At the same moment, I heard a voice – male and American. I switched off the phone and thrust it and the 3C in my pockets. I looked out of the hide at the movement of the trees, trying to gauge the direction of the wind. It was still coming in from the lake. The American was on his own, coming out of the garage doors and heading towards the boat.
Trying desperately to control my sphincter and bladder, I watched as he moved the boat out of the way of the garage doors. I guessed he was going to park up the Explorer. He climbed into the driver’s seat and revved the engine. All the curtains in the house were still closed and there was no other sign of movement.

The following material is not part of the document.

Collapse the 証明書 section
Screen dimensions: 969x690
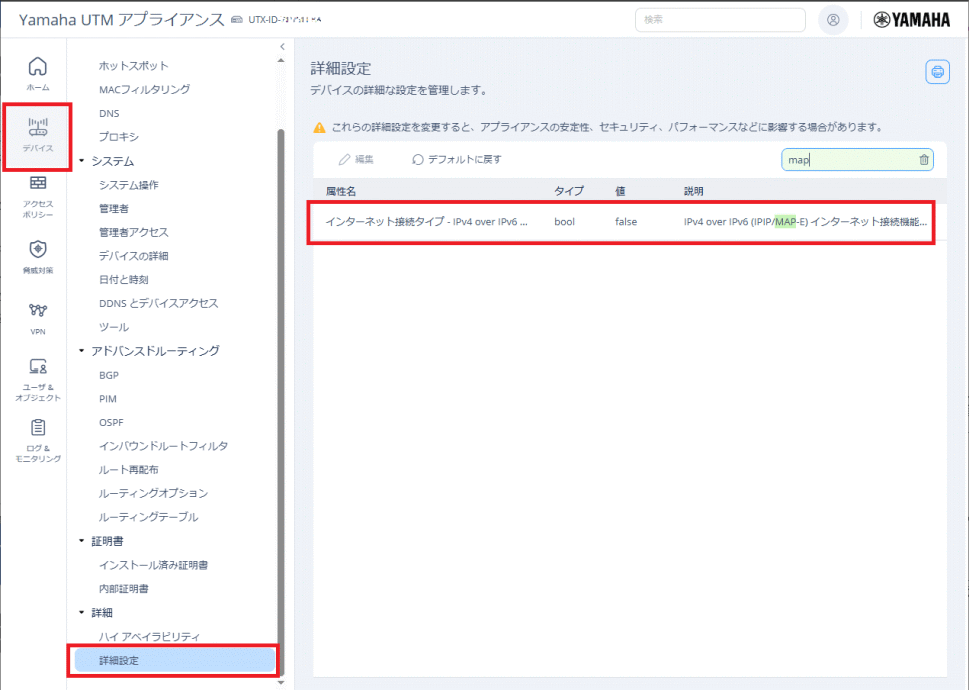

There are quite a few times on tasks when you really have no alternative but to shit yourself, especially on urban OPs where you’re in a loft space and there are people downstairs. You try not to do it, because you might have to go out into the street straight afterwards and operate like a civilian, but sometimes, if there’s no room to move, it’s just got to be done. The only precautions you can take are to not eat before the op, drink as little as you can, and pop some Imodium – then hope for the best. It’s a bit like the KitKat commercial, with the photographer outside the panda house at the zoo: you could have been lying in an OP for four weeks, but the moment you get the clingfilm out, the panda emerges and does a quick impersonation of Fred Astaire.
I’d guessed correctly. By now the 4x4 was in the garage, the boat was back in position and he’d gone back into the house. I finished off the job with the clingfilm and petrol container and pulled up my trouser bottoms. I was feeling quite sorry for myself; the only consolation I could think of was that clingfilm probably did the job better than the shiny stuff in the carpark toilets would have done.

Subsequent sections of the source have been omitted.